Stored items
________________________

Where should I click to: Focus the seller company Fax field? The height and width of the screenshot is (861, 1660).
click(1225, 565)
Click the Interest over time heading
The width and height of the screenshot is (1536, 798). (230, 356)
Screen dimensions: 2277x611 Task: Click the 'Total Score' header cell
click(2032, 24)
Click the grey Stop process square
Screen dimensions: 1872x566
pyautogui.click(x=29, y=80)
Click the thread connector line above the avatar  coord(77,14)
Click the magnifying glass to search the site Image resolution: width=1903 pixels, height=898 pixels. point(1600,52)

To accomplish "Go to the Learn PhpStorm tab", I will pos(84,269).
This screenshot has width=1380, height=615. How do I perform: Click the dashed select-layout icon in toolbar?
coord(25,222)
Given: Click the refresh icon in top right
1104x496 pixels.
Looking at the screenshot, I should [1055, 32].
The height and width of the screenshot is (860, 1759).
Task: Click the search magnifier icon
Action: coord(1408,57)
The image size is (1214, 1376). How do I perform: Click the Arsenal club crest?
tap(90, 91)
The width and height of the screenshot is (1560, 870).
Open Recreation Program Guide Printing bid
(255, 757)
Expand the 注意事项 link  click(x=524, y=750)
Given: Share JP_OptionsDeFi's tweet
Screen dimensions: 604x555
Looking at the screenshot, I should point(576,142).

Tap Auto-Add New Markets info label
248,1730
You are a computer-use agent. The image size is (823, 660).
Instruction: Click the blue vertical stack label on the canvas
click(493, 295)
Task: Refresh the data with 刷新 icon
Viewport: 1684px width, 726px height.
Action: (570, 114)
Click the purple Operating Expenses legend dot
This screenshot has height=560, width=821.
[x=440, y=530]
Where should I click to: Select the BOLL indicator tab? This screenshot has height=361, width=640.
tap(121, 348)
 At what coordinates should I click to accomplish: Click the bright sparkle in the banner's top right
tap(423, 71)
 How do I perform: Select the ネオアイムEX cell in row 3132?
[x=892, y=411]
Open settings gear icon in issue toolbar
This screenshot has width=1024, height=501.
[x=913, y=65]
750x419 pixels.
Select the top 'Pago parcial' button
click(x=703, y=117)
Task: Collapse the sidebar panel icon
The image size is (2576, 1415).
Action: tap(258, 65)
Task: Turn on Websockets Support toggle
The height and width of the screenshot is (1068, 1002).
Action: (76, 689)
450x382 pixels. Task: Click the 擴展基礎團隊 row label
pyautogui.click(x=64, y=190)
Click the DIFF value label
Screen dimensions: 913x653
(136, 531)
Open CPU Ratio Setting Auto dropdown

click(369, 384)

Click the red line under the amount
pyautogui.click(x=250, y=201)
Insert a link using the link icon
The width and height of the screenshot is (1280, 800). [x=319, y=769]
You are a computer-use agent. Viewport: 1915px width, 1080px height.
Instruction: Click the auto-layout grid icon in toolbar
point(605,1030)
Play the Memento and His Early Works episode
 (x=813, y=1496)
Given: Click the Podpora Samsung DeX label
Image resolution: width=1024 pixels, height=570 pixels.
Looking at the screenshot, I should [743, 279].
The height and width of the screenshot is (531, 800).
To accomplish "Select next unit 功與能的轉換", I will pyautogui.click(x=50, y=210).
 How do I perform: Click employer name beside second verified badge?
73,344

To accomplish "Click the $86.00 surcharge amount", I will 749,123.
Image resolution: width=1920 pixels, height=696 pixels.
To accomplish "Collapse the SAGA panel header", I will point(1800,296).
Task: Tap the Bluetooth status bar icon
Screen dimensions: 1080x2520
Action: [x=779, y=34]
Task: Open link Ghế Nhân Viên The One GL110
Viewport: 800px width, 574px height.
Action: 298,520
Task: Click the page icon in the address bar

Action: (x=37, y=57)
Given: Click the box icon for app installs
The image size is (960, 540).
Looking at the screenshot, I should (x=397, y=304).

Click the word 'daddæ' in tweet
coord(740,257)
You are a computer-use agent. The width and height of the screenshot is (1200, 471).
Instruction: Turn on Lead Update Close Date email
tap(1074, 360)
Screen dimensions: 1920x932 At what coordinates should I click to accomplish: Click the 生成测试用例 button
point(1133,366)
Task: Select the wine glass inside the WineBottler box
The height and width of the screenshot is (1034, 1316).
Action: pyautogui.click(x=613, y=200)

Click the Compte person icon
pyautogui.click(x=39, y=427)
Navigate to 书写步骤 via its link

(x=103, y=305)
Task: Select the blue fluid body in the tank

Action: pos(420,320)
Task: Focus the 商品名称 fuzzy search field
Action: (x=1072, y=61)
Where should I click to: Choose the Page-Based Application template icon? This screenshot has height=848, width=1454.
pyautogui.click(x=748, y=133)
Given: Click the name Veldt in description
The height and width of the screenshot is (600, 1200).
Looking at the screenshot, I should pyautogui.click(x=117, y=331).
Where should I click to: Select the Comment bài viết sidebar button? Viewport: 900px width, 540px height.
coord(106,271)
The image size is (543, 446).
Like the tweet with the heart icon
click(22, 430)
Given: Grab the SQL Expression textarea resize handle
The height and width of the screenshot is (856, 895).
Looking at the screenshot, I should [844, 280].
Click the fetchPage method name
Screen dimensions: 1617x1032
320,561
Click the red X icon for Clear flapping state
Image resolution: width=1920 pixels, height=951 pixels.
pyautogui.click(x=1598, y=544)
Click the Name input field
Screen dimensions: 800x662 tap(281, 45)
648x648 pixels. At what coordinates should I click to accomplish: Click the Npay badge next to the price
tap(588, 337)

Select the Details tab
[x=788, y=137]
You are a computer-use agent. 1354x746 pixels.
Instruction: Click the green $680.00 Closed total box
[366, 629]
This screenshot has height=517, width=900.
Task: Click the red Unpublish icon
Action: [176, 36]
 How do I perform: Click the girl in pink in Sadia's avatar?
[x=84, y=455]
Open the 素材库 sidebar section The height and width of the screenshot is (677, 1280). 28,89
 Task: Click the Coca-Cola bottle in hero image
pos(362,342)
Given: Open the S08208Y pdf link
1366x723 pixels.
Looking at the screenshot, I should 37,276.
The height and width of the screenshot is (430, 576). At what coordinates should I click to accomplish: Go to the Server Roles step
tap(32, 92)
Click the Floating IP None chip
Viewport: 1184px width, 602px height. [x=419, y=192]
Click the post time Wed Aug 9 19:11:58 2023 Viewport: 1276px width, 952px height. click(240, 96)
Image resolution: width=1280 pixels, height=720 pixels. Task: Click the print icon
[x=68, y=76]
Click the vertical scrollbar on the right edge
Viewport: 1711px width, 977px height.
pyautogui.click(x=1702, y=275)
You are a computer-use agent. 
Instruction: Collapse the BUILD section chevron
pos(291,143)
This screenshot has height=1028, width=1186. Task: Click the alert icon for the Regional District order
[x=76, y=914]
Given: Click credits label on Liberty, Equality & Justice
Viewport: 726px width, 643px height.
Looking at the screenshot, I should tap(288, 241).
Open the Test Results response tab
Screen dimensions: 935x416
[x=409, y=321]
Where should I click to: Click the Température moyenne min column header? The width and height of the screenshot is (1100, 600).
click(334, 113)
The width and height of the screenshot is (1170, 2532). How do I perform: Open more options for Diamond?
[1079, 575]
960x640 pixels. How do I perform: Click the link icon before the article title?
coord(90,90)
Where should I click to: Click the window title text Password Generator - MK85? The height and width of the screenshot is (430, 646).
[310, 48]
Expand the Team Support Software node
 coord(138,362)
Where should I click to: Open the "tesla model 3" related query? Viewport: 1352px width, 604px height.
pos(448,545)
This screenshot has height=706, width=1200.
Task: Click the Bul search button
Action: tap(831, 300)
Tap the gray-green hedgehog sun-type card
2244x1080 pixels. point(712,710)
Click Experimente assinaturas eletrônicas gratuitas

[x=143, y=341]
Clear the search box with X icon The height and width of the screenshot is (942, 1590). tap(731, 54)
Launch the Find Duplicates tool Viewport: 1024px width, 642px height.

________________________

- [Task goal]: Would you return the full set of entries, unchanged in every detail?

- [Problem solution]:
Where should I click to: Focus the seller company Fax field? The height and width of the screenshot is (861, 1660).
click(1225, 565)
Click the Interest over time heading
The width and height of the screenshot is (1536, 798). (230, 356)
Screen dimensions: 2277x611 Task: Click the 'Total Score' header cell
click(2032, 24)
Click the grey Stop process square
Screen dimensions: 1872x566
pyautogui.click(x=29, y=80)
Click the thread connector line above the avatar  coord(77,14)
Click the magnifying glass to search the site Image resolution: width=1903 pixels, height=898 pixels. point(1600,52)

To accomplish "Go to the Learn PhpStorm tab", I will pos(84,269).
This screenshot has width=1380, height=615. How do I perform: Click the dashed select-layout icon in toolbar?
coord(25,222)
Given: Click the refresh icon in top right
1104x496 pixels.
Looking at the screenshot, I should [1055, 32].
The height and width of the screenshot is (860, 1759).
Task: Click the search magnifier icon
Action: coord(1408,57)
The image size is (1214, 1376). How do I perform: Click the Arsenal club crest?
tap(90, 91)
The width and height of the screenshot is (1560, 870).
Open Recreation Program Guide Printing bid
(255, 757)
Expand the 注意事项 link  click(x=524, y=750)
Given: Share JP_OptionsDeFi's tweet
Screen dimensions: 604x555
Looking at the screenshot, I should point(576,142).

Tap Auto-Add New Markets info label
248,1730
You are a computer-use agent. The image size is (823, 660).
Instruction: Click the blue vertical stack label on the canvas
click(493, 295)
Task: Refresh the data with 刷新 icon
Viewport: 1684px width, 726px height.
Action: (570, 114)
Click the purple Operating Expenses legend dot
This screenshot has height=560, width=821.
[x=440, y=530]
Where should I click to: Select the BOLL indicator tab? This screenshot has height=361, width=640.
tap(121, 348)
 At what coordinates should I click to accomplish: Click the bright sparkle in the banner's top right
tap(423, 71)
 How do I perform: Select the ネオアイムEX cell in row 3132?
[x=892, y=411]
Open settings gear icon in issue toolbar
This screenshot has width=1024, height=501.
[x=913, y=65]
750x419 pixels.
Select the top 'Pago parcial' button
click(x=703, y=117)
Task: Collapse the sidebar panel icon
The image size is (2576, 1415).
Action: tap(258, 65)
Task: Turn on Websockets Support toggle
The height and width of the screenshot is (1068, 1002).
Action: (76, 689)
450x382 pixels. Task: Click the 擴展基礎團隊 row label
pyautogui.click(x=64, y=190)
Click the DIFF value label
Screen dimensions: 913x653
(136, 531)
Open CPU Ratio Setting Auto dropdown

click(369, 384)

Click the red line under the amount
pyautogui.click(x=250, y=201)
Insert a link using the link icon
The width and height of the screenshot is (1280, 800). [x=319, y=769]
You are a computer-use agent. Viewport: 1915px width, 1080px height.
Instruction: Click the auto-layout grid icon in toolbar
point(605,1030)
Play the Memento and His Early Works episode
 (x=813, y=1496)
Given: Click the Podpora Samsung DeX label
Image resolution: width=1024 pixels, height=570 pixels.
Looking at the screenshot, I should [743, 279].
The height and width of the screenshot is (531, 800).
To accomplish "Select next unit 功與能的轉換", I will pyautogui.click(x=50, y=210).
 How do I perform: Click employer name beside second verified badge?
73,344

To accomplish "Click the $86.00 surcharge amount", I will 749,123.
Image resolution: width=1920 pixels, height=696 pixels.
To accomplish "Collapse the SAGA panel header", I will point(1800,296).
Task: Tap the Bluetooth status bar icon
Screen dimensions: 1080x2520
Action: [x=779, y=34]
Task: Open link Ghế Nhân Viên The One GL110
Viewport: 800px width, 574px height.
Action: 298,520
Task: Click the page icon in the address bar

Action: (x=37, y=57)
Given: Click the box icon for app installs
The image size is (960, 540).
Looking at the screenshot, I should (x=397, y=304).

Click the word 'daddæ' in tweet
coord(740,257)
You are a computer-use agent. The width and height of the screenshot is (1200, 471).
Instruction: Turn on Lead Update Close Date email
tap(1074, 360)
Screen dimensions: 1920x932 At what coordinates should I click to accomplish: Click the 生成测试用例 button
point(1133,366)
Task: Select the wine glass inside the WineBottler box
The height and width of the screenshot is (1034, 1316).
Action: pyautogui.click(x=613, y=200)

Click the Compte person icon
pyautogui.click(x=39, y=427)
Navigate to 书写步骤 via its link

(x=103, y=305)
Task: Select the blue fluid body in the tank

Action: pos(420,320)
Task: Focus the 商品名称 fuzzy search field
Action: (x=1072, y=61)
Where should I click to: Choose the Page-Based Application template icon? This screenshot has height=848, width=1454.
pyautogui.click(x=748, y=133)
Given: Click the name Veldt in description
The height and width of the screenshot is (600, 1200).
Looking at the screenshot, I should pyautogui.click(x=117, y=331).
Where should I click to: Select the Comment bài viết sidebar button? Viewport: 900px width, 540px height.
coord(106,271)
The image size is (543, 446).
Like the tweet with the heart icon
click(22, 430)
Given: Grab the SQL Expression textarea resize handle
The height and width of the screenshot is (856, 895).
Looking at the screenshot, I should [844, 280].
Click the fetchPage method name
Screen dimensions: 1617x1032
320,561
Click the red X icon for Clear flapping state
Image resolution: width=1920 pixels, height=951 pixels.
pyautogui.click(x=1598, y=544)
Click the Name input field
Screen dimensions: 800x662 tap(281, 45)
648x648 pixels. At what coordinates should I click to accomplish: Click the Npay badge next to the price
tap(588, 337)

Select the Details tab
[x=788, y=137]
You are a computer-use agent. 1354x746 pixels.
Instruction: Click the green $680.00 Closed total box
[366, 629]
This screenshot has height=517, width=900.
Task: Click the red Unpublish icon
Action: [176, 36]
 How do I perform: Click the girl in pink in Sadia's avatar?
[x=84, y=455]
Open the 素材库 sidebar section The height and width of the screenshot is (677, 1280). 28,89
 Task: Click the Coca-Cola bottle in hero image
pos(362,342)
Given: Open the S08208Y pdf link
1366x723 pixels.
Looking at the screenshot, I should 37,276.
The height and width of the screenshot is (430, 576). At what coordinates should I click to accomplish: Go to the Server Roles step
tap(32, 92)
Click the Floating IP None chip
Viewport: 1184px width, 602px height. [x=419, y=192]
Click the post time Wed Aug 9 19:11:58 2023 Viewport: 1276px width, 952px height. click(240, 96)
Image resolution: width=1280 pixels, height=720 pixels. Task: Click the print icon
[x=68, y=76]
Click the vertical scrollbar on the right edge
Viewport: 1711px width, 977px height.
pyautogui.click(x=1702, y=275)
You are a computer-use agent. 
Instruction: Collapse the BUILD section chevron
pos(291,143)
This screenshot has height=1028, width=1186. Task: Click the alert icon for the Regional District order
[x=76, y=914]
Given: Click credits label on Liberty, Equality & Justice
Viewport: 726px width, 643px height.
Looking at the screenshot, I should tap(288, 241).
Open the Test Results response tab
Screen dimensions: 935x416
[x=409, y=321]
Where should I click to: Click the Température moyenne min column header? The width and height of the screenshot is (1100, 600).
click(334, 113)
The width and height of the screenshot is (1170, 2532). How do I perform: Open more options for Diamond?
[1079, 575]
960x640 pixels. How do I perform: Click the link icon before the article title?
coord(90,90)
Where should I click to: Click the window title text Password Generator - MK85? The height and width of the screenshot is (430, 646).
[310, 48]
Expand the Team Support Software node
 coord(138,362)
Where should I click to: Open the "tesla model 3" related query? Viewport: 1352px width, 604px height.
pos(448,545)
This screenshot has height=706, width=1200.
Task: Click the Bul search button
Action: tap(831, 300)
Tap the gray-green hedgehog sun-type card
2244x1080 pixels. point(712,710)
Click Experimente assinaturas eletrônicas gratuitas

[x=143, y=341]
Clear the search box with X icon The height and width of the screenshot is (942, 1590). tap(731, 54)
Launch the Find Duplicates tool Viewport: 1024px width, 642px height.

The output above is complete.